──────── Provided information
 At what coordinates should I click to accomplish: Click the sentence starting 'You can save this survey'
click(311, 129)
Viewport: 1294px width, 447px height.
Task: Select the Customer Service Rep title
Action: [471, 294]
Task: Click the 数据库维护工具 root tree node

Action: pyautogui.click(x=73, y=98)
────────────────
──────── Provided information
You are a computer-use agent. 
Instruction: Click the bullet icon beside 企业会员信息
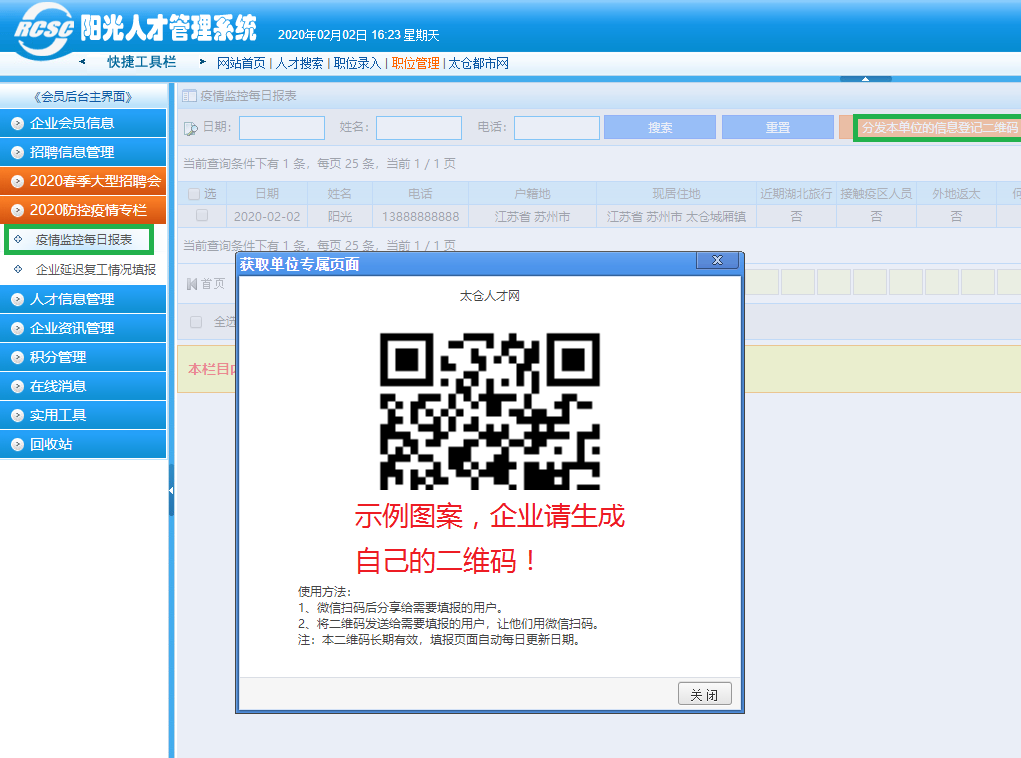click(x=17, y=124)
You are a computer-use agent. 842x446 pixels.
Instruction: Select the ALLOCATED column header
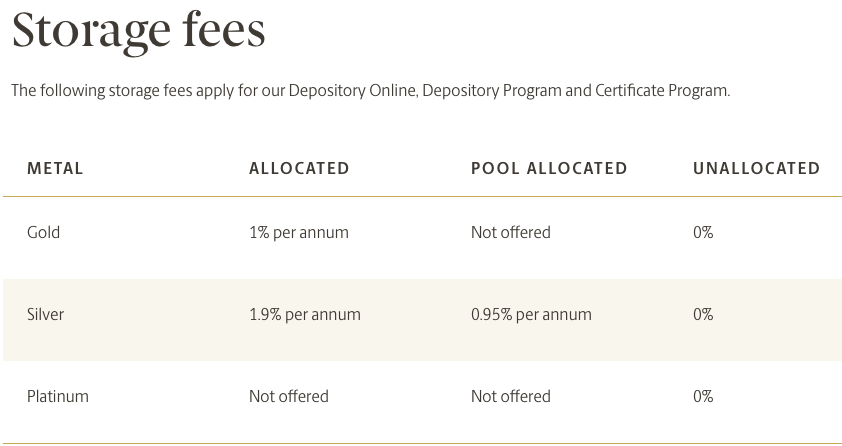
────────────────
Match on "agent": copy every line in the records that has it.

You are a computer-use agent. 
You are a computer-use agent. 842x446 pixels.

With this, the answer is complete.